Дверь захлопнулась. Мои объяснения его не интересовали.
Я вошел в салон и открыл холодильник. Запотевшая бутылка скользила в руках и долго не хотела откупориваться.
Прохладная шипучая влага щиплет язык. Пью большими глотками и все не могу напиться. Дуговский лгал. Жак Дюмон не погиб. Лучше бы он погиб… Может быть, и с Пашичем тоже такое же? Зачем скрывают от меня? Знает ли Болл? Н-да, ситуация…
Стемнело быстро. Над головой зажглись первые звезды. На западе в синевато-фиолетовой дали еще различима черта горизонта, на востоке — зловещий мрак. Говорят, надвигается ураган. Океан дышит спокойно, мирно. Пока. Через какие-нибудь полчаса он поднимет горы бушующих волн и заревет в диком, непонятном восторге. И души человеческие будут молить о спасении…
Левый борт «Колыбели» освещен прожекторами. Стрелы кранов держат на весу прозрачный шар мезоскафа. Кривыми саблями сверкают лопасти мезоскафных винтов. «Ви-ра-а!.. Майна!.. Еще май-на-а!..» — доносятся команды. Шар без всплеска опускается на темную воду. Дуговский, Болл и я, облокотясь на поручни, следим, как доводят трап к открытому люку мезоскафа. Дуговский нервничает, поглядывает на часы.
— Успеть бы!.. — говорит и смотрит на восток. — Будет хороший шторм.

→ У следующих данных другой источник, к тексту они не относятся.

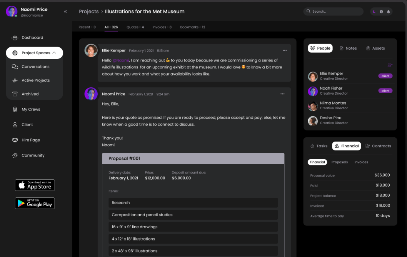Collapse the Project Spaces menu
Viewport: 407px width, 257px height.
click(54, 53)
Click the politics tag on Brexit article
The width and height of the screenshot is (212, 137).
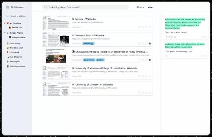click(100, 60)
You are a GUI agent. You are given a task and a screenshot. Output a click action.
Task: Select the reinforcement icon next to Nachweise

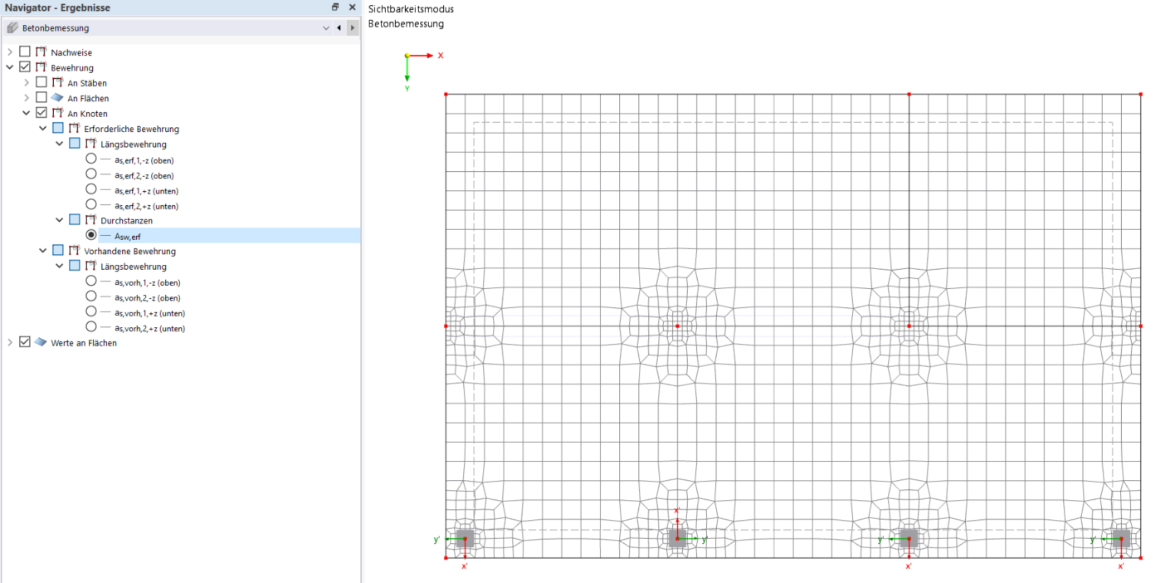(x=40, y=51)
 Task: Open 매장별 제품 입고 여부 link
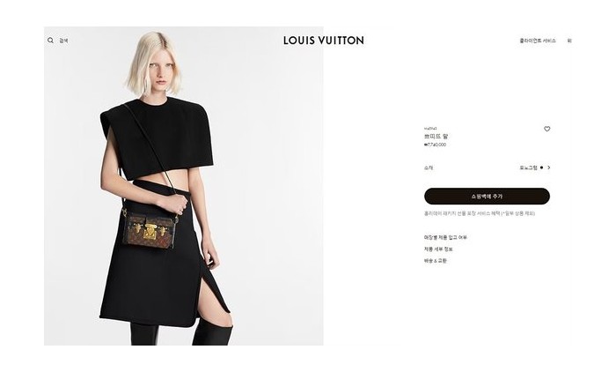pos(445,237)
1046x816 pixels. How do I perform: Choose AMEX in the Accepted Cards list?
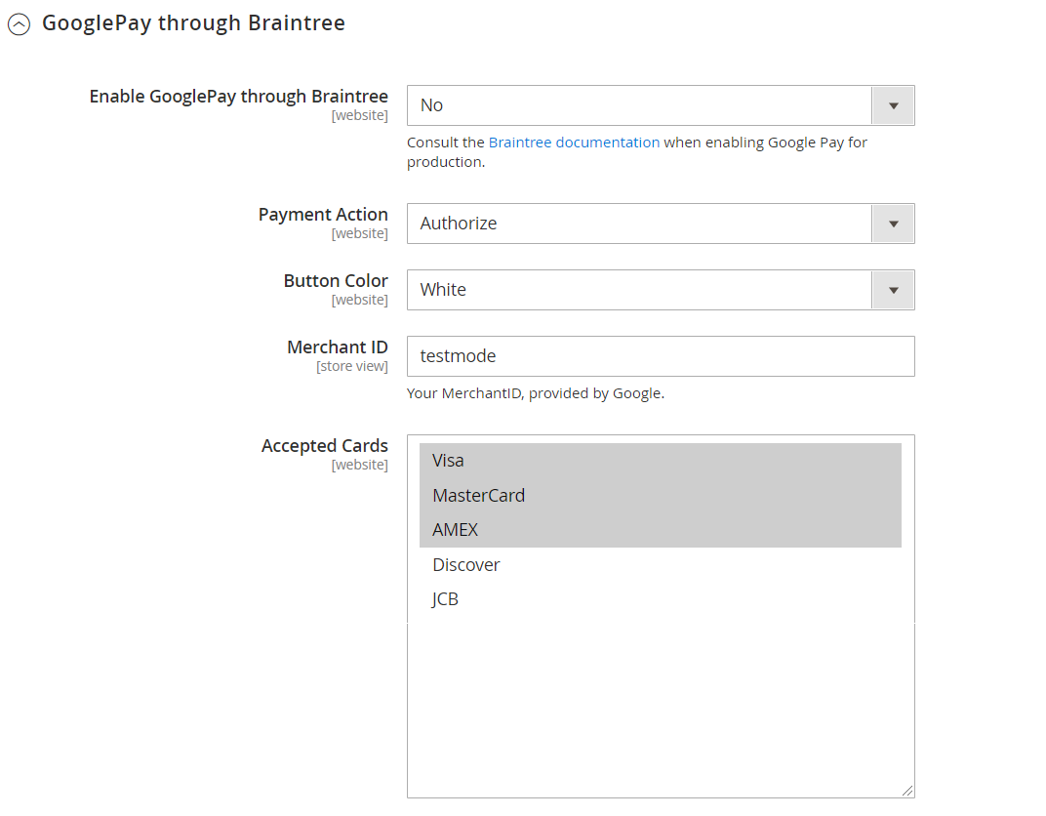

— Я вам совсем не очень завидую, — откликается Болл. Потом по-английски кричит кому-то на палубе: — Осторожней грузите! Это вам не бананы, черт побери! — И вдруг, сорвавшись с места, убегает туда, в ярко освещенную суету.
— Зачем вы скрыли от меня? — спрашиваю Дуговского.
— Что именно? — насторожился он.
— А Болл знает?
Дуговский устало посмотрел на меня и забарабанил пальцами о перила.
— Знает… — ответил он нехотя.
— Тогда зачем же от меня…
— Сколько неприятностей… — вздохнул Дуговский. — Да, Дюмон всплыл на мезоскафе. Всплыл один, бросив на станции Пашича. Видимо, Пашич погиб, иначе он доложил бы обстановку при помощи радиобуя. Я говорил с Дюмоном, пытаясь выяснить хоть что-нибудь. Все напрасно. Он болен.
— О чем он бредит? — спросил я только для того, чтобы подавить в себе чувство неловкости.
— Так, разное… Но прежде всего — страх. Не знаю, что могло так подействовать на него. В минуты просветления, когда узнает меня, грозит пальцем и повторяет одно и то же: «Я больше не пойду туда!» Иногда разговаривает с воображаемой женщиной по имени… Вот забыл! Ну да это неважно. Ему кажется, будто она преследует его всюду, и он забивается в самый дальний угол каюты, дрожа и всхлипывая… Да, вспомнил: Лотта…
Я стремительно повернулся к Дуговскому. Он взглянул на меня с удивлением:
— Вы чем-то встревожены?
— Нет… ничего. Совпадение просто…
Насчет совпадения это я, пожалуй, напрасно. С досадой добавил:
— К вашим делам это не имеет никакого отношения.